Terrorism is a multifaceted and highly complex criminal operation involving intricate transnational cells which facilitate financing, training camps and support networks. The obscurities of terrorism pose new challenges and require new thinking, new approaches, and new strategies to thwart what is inherently, ideological warfare.
It is incongruous that the courts deem it practical that counter-terrorist activities such as detention procedures, interrogation and the gathering of intercept evidence should be governed by the rules of criminal procedure, just as they would be in a non-terrorism context.
The ruling of the high court is riddled with irony. A case in point being the annulment of section 12 which places reasonable limitations on media houses broadcasting content considered to undermine investigations and security operations relating to terrorism. Courts themselves place restrictions on the media and in turn ‘press freedom’ if information propagation is judged to prejudice an ongoing case. One needn’t be a wary logician to reason that if court proceedings can be hampered by the media dissemination of information, then investigations concerning national security can too – with irreconcilable consequences.
At this juncture, it would be a detrimental oversight to not point out the undemocratic character of the Court’s decision.
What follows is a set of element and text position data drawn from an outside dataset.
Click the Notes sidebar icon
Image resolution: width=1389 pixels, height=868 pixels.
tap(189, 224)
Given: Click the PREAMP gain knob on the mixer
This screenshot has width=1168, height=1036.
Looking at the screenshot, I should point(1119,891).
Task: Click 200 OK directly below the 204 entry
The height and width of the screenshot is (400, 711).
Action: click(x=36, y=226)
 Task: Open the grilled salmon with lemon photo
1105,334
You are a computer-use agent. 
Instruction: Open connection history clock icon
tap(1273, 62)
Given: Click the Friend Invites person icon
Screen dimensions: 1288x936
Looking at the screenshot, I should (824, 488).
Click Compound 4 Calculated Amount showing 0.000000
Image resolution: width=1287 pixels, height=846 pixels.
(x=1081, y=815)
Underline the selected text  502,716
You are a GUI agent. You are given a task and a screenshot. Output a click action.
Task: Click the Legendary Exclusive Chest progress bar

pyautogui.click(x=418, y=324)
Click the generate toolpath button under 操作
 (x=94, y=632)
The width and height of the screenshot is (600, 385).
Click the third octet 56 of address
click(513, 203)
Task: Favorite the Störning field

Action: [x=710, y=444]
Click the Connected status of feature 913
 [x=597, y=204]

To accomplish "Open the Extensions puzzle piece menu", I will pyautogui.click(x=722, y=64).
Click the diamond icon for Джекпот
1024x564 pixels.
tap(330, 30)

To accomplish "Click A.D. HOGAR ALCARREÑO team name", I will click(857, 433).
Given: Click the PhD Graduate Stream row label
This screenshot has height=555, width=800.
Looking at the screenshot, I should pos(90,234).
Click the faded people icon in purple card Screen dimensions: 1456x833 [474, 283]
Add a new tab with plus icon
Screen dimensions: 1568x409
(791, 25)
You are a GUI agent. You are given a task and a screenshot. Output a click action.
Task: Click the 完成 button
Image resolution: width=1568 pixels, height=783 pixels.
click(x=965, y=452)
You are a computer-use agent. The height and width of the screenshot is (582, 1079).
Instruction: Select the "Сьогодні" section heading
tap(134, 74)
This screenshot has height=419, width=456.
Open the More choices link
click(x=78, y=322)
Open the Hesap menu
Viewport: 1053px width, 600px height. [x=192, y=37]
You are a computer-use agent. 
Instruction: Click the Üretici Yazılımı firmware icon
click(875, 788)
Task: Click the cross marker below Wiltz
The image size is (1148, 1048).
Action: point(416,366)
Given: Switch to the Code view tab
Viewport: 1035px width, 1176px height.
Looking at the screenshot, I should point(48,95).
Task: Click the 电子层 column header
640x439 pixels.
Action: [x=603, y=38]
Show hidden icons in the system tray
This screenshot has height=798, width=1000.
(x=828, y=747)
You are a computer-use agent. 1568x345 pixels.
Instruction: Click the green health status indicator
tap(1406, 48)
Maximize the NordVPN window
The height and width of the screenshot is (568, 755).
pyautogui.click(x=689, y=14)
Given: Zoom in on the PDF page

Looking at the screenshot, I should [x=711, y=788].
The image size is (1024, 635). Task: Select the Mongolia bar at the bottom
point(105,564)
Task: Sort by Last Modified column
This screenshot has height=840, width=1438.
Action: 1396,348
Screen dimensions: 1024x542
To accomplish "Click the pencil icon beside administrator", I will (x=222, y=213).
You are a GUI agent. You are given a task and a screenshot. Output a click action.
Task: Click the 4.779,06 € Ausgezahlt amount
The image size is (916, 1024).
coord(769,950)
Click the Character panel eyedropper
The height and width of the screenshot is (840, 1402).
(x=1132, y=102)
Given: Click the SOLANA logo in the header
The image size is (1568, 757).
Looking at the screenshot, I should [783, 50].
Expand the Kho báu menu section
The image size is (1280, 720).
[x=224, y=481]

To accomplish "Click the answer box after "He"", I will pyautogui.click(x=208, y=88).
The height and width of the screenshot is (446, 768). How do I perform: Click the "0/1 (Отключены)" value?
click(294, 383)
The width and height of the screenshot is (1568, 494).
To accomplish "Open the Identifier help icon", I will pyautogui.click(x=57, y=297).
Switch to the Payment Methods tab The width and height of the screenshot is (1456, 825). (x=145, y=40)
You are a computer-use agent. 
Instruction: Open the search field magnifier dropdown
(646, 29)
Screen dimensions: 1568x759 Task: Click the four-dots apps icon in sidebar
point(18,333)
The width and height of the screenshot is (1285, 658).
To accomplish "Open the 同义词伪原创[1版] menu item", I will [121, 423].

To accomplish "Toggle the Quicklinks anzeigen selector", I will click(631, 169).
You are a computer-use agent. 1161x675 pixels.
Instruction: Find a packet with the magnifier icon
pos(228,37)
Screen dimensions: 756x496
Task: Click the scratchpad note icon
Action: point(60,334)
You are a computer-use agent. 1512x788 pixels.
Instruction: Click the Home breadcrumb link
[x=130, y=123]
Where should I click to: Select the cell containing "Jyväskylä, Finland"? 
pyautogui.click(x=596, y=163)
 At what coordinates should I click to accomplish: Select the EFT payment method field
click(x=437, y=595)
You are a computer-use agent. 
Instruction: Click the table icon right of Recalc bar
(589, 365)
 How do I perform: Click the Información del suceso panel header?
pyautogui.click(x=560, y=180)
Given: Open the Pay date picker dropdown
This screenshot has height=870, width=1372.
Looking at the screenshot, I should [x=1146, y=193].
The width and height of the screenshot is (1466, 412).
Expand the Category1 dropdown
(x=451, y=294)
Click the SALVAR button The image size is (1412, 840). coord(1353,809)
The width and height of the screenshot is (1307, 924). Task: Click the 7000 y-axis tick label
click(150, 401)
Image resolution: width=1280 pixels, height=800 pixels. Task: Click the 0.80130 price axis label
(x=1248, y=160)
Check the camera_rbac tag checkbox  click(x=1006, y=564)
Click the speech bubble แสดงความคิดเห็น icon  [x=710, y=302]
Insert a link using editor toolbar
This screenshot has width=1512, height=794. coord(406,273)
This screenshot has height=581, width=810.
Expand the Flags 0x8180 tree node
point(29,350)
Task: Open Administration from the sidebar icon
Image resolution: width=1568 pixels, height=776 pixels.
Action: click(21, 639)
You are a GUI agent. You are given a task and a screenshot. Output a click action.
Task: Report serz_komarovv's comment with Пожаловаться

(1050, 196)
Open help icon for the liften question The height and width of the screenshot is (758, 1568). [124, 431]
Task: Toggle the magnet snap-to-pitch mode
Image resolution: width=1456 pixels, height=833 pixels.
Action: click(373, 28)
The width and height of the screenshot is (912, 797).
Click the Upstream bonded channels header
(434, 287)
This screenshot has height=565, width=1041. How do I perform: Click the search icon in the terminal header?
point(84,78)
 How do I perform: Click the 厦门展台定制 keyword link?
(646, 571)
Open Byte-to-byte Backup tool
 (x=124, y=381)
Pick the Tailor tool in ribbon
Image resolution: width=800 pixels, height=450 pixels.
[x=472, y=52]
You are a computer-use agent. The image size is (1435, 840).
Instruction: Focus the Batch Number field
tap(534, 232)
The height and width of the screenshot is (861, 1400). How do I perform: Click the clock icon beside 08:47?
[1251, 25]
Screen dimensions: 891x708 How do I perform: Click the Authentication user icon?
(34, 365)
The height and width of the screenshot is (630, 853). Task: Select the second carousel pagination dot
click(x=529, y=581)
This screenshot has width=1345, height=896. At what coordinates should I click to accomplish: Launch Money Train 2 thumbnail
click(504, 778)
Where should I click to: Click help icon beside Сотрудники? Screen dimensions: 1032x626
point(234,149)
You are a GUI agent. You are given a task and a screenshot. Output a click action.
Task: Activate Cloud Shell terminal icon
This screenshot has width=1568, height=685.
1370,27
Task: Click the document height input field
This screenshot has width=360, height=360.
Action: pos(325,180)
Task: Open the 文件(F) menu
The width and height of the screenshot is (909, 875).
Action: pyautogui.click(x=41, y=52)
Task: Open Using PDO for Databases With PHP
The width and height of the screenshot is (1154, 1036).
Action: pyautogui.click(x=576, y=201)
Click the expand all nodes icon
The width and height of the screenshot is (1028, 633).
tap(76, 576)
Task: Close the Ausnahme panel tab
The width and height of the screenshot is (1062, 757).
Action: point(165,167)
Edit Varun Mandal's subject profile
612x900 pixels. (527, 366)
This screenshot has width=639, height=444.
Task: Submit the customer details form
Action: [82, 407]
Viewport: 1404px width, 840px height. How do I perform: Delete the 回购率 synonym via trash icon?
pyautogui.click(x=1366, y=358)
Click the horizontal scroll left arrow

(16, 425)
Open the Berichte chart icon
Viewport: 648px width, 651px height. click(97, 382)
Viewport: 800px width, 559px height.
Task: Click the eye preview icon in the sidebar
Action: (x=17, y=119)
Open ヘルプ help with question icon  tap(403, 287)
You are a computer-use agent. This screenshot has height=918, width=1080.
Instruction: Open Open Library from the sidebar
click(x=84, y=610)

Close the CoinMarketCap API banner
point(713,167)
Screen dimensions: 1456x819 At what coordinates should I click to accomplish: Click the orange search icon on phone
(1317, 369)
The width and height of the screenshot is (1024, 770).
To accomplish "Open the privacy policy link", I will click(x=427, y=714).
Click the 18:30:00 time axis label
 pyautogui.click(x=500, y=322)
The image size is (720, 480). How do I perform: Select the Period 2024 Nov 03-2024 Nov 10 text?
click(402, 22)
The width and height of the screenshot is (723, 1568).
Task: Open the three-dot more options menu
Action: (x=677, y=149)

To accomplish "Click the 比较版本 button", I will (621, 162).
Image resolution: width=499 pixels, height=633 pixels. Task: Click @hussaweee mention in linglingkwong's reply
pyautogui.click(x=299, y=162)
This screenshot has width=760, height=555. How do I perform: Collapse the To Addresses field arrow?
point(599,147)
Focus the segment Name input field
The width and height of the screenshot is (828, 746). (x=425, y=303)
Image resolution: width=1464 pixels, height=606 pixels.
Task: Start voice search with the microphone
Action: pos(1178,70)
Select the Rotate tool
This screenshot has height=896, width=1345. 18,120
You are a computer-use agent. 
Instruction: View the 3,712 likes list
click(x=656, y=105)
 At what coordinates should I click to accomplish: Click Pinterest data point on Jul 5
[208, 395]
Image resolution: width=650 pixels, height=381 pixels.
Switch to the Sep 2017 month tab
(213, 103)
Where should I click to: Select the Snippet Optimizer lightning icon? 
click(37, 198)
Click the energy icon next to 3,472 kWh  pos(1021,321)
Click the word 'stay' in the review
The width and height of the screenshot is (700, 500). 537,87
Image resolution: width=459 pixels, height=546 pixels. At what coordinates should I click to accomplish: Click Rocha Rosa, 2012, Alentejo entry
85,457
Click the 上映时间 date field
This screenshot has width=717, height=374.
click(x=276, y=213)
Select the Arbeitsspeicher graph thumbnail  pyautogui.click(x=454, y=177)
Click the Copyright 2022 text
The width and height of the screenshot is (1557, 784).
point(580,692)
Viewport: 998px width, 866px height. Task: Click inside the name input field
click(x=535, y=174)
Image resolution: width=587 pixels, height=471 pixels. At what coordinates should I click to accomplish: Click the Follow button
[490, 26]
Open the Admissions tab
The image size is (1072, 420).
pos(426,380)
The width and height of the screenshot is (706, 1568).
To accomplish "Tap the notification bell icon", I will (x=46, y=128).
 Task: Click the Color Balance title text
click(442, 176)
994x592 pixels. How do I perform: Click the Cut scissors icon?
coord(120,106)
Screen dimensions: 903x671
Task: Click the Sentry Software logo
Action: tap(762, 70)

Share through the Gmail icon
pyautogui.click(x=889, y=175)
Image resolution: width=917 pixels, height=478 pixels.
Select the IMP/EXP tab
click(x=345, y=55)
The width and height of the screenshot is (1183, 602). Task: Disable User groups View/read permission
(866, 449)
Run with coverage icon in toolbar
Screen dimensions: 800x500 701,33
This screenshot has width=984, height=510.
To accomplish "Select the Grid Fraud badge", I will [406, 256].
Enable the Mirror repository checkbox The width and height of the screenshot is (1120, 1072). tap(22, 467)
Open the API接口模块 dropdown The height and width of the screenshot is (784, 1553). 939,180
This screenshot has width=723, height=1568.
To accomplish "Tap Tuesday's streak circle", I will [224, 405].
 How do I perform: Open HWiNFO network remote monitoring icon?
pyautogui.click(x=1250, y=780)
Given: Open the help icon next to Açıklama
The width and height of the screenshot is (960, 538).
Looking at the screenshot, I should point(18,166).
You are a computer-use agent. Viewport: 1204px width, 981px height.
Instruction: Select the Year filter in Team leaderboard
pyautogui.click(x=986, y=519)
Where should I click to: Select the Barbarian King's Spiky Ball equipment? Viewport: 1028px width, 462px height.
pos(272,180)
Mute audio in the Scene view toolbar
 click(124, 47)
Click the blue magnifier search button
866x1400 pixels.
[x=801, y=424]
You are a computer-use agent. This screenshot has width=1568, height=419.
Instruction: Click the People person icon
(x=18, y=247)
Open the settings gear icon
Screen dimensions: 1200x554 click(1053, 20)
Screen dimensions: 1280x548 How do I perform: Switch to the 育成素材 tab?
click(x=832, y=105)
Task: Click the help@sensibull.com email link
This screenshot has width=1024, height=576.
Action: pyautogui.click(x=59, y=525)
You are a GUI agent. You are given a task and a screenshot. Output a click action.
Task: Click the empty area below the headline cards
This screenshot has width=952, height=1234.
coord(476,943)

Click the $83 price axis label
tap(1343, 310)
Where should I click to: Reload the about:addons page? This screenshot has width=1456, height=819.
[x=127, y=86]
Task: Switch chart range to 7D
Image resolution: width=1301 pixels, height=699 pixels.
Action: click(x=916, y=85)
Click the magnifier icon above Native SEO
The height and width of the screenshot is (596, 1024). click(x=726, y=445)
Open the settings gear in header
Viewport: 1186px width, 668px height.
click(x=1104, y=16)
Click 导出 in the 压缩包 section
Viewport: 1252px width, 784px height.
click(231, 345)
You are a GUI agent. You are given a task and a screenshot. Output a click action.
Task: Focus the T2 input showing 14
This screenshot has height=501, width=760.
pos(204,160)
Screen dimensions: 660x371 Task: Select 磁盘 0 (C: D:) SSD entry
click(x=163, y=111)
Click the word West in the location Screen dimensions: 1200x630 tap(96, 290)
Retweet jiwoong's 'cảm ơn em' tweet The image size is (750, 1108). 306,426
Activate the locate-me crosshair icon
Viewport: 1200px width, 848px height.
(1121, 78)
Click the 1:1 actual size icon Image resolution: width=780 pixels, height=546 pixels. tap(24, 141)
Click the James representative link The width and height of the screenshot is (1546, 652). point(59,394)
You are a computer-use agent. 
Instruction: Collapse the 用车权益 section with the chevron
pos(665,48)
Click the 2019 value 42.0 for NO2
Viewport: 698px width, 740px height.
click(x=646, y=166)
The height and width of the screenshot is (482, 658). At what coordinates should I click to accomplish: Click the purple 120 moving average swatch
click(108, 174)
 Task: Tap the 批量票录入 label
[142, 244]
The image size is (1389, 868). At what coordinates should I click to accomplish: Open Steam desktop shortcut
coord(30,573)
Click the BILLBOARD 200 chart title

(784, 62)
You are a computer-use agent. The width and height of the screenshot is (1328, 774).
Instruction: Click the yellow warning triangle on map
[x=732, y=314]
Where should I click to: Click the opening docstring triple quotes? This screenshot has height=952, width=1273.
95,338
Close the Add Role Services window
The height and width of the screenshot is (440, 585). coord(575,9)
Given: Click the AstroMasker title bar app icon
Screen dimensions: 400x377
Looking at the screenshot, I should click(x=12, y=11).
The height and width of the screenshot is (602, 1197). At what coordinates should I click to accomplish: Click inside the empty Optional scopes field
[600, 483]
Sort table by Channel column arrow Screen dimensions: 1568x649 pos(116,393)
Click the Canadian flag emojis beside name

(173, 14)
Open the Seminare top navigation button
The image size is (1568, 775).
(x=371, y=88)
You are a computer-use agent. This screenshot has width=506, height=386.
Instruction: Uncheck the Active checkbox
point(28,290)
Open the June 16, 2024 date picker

Not in the decision itself, but in negating the will of the people as manifested by the legislature in passing the bill. The legislature as an elected organ of government, is simply more legitimate, egalitarian and participatory than appointed judges. In overruling the actions of elected officials, the court frustrates the intentions of a democratic government.
Fortunately, there exists a supreme court, and for those obstructing efforts to counter terrorism, this ruling will be an ephemeral victory.